[Fragmento del texto]
● ● ● ● ● ● ●

Sólo fue este año de 1999, centenario de Borges, que tuve la fortuna de encontrar una frase de la Busca de Averroes que dice que para estar libre de un error conviene haberlo profesado. No se puede leer eso impunemente. Borges, aunque tarde, supo que era irremediable que sus lectores terminaran por conocer esos primeros libros y no dudó en comentar que cada vez que veía alguien cometiendo los mismos errores (criollismo, una escritura que recurre al diccionario para asombrar, en fin) se alegra al pensar que ya había pasado y superado eso. De ahí que al seleccionar materiales para la edición francesa de La Pleiáde, rescató algunos de esos escritos iniciales y no pudo disimular su alegría por reconciliarse con el pasado.



 Ahora bien. Hace unos meses, en el viaje en avión a Bogotá, corto, pero sustantivo, quise entender cómo cambió el mexicano Reyes al argentino Borges. Lo primero que indagué fue en el origen de esa amistad entre ambos y me enteré de que hay tres versiones: la de la nieta de Reyes, la de Pedro Henríquez Ureña y la de Borges. Todas pueden, por desgracia, ser verdaderas. Todas pueden ser una sola. La de la nieta de Reyes señala que el abuelo conoció a Borges en España. La de Henríquez Ureña advierte que Borges y él solían hablar mucho de Reyes y que cuando éste llegó a la Argentina, la admiración ya había nacido. La versión de Borges, repetida en decenas de entrevistas y en artículos, es diferente. Al parecer, en 1924, Borges, que ya sabía del prestigio de Reyes en España, al publicar su poemario "Fervor de Buenos Aires" le envió con resignación un ejemplar al erudito. Tres años después, en 1927, Reyes fue designado Embajador de México en Argentina y, por supuesto, se instaló en Buenos Aires. Según Borges, acudió a verlo invitado por Victoria Ocampo, que ya para esas fechas comenzaba a deslastrarse de las convenciones sociales y asumía con valor la decisión de ser escritora. En una conversación con Osvaldo Ferrari, Borges precisa lo siguiente:

"Yo lo conocí en la quinta de Victoria Ocampo, que está, creo, en San Isidro. Lo conocí a Alfonso Reyes, y recordé enseguida a otro poeta mexicano; a Othón... Entonces, Alfonso Reyes me dijo que él había conocido a Othón, que Othón frecuentaba la casa de su padre, el general Reyes, que se hizo matar cuando la Revolución Mexicana. Una muerte bastante parecida a la de mi abuelo, Francisco Borges, que se hizo matar después de la capitulación de Mitre, en La Verde, en el año 1874. Alfonso Reyes me dijo que había visto muchas veces a Othón; entonces yo me quedé asombrado, porque uno piensa en los autores, y uno piensa en los libros; uno no piensa, bueno, que los autores de esos libros eran hombres, y que hubo gente que pudo conocerlos. Yo le dije: "Pero, cómo, ¿Usted lo conoció a Othón? Entonces Reyes dijo, inmediatamente, con la cita adecuada: que eran unos versos de Browning, y me dijo: "Ah, did you once see Shelley plain?... Desde aquel momento, nos hicimos amigos, y él me tomó en serio. Yo no estaba acostumbrado a ser tomado en serio. Creo que quizá sea un error tomarse en serio. Pero, en todo caso, eso error se ha difundido después; pero aquel tiempo era nuevo para mí...". Borges, tras estas palabras, recuerda los diálogos con Reyes, que fueron para él una continua lección de estilo:

"Nos hicimos amigos —además, ya nos unía el gran nombre de Browning, y aquella cita oportuna—, y él me invitó a comer (él me invitaba a comer todos los domingos) en la Embajada de México, en la calle Posadas. Y ahí estaba él, su mujer, su hijo y yo. Y hablábamos hasta bien entrada la noche... Hablábamos de literatura, preferentemente de literatura inglesa; y hablábamos también de Góngora. Yo no compartía, y no comparto del todo, el culto que él le profesaba a Góngora, pero sabía de memoria muchas composiciones de Góngora..."

● ● ● ● ● ● ●

[Datos proporcionados]

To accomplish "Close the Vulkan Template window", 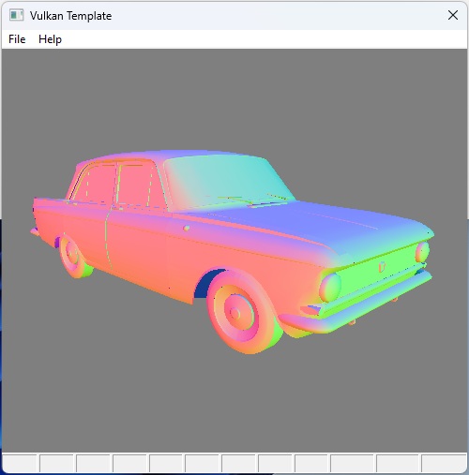I will pos(453,15).
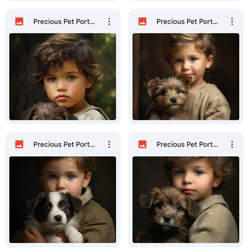Click file title above the green-background child portrait
247x252 pixels.
click(x=64, y=21)
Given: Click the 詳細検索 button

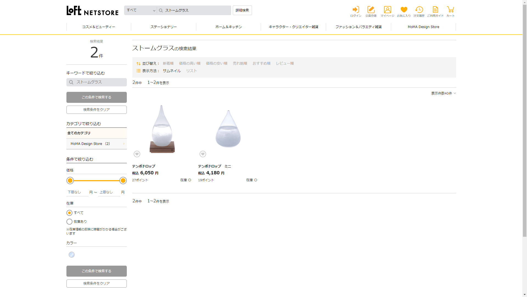Looking at the screenshot, I should tap(242, 10).
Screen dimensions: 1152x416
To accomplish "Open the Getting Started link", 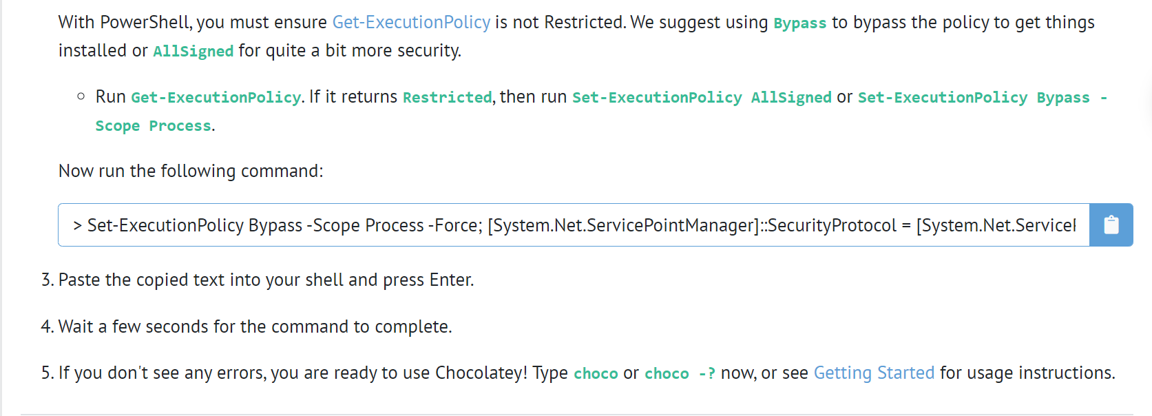I will point(874,373).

● ● ● ● ● ● ●

[Reto] Prosigue el texto sobre la amistad entre Borges y Alfonso Reyes a partir de la última oración que aparece.

[Solución]
Esta entrevista debe ser complementada con otra, que le hizo Waldemar Dante: "Solía almorzar con él (con Reyes) entre largas pláticas, y cuando yo le entregaba un poema que apenas era un primer borrador para otros borradores, en el que no había logrado decir nada, él lo adivinaba y me orientaba en lo que estaba tratando de decir, porque sabía que era mi inexperiencia en las letras la que bloqueaba mi capacidad de decir lo que pensaba". Me agrada pensar que Reyes, leyendo los poemas de Borges, llevó a éste a dejar de escribir versos y a escribir ensayos con mayor regularidad.

A esas conversaciones, a esa amistad, debemos varios cambios de Borges. Uno de ellos, apenas asomado por quienes deberían discutir el tema, es que se inicia en la lectura de Gilbert K. Chesterton. Reyes ya había traducido los mejores libros de Chesterton y no tiene nada de sorprendente que animase a Borges a leer a este autor que tantas afinidades tenía con Stevenson. Otra consecuencia de estas charlas está declarada en una entrevista: "él me enseñó muchas cosas, ...y muchísimas cosas, sí". En otro lugar señala: "Pienso en Reyes como en el mejor estilista de la prosa española de este siglo; con él he aprendido mucho sobre simplicidad y manera directa de escribir". Hay algo más, algo que suele ignorarse: la relación epistolar que mantuvieron Borges y Reyes. En una de las numerosas misivas, Borges le dice: "Nunca olvido, ni nuestras charlas con Henríquez Ureña, ni lo que he gozado y aprendido en sus libros..." En un ensayo titulado "El primer hombre de letras de nuestra América" Borges escribió que Reyes era un arquetipo del hombre de letras: "He conocido la dicha de conversar con Alfonso Reyes; hoy me consuela de la privación de ese diálogo el trato de sus libros..." En otro ensayo, que lleva por título "Alfonso Reyes", Borges indica que "la memoria de Alfonso Reyes... era virtualmente infinita y le permitía el descubrimiento de secretos y remotas afinidades, como si todo lo escuchado o leído estuviera presente, en una suerte de mágica eternidad. Esto se advertía, asimismo, en sus diálogos..."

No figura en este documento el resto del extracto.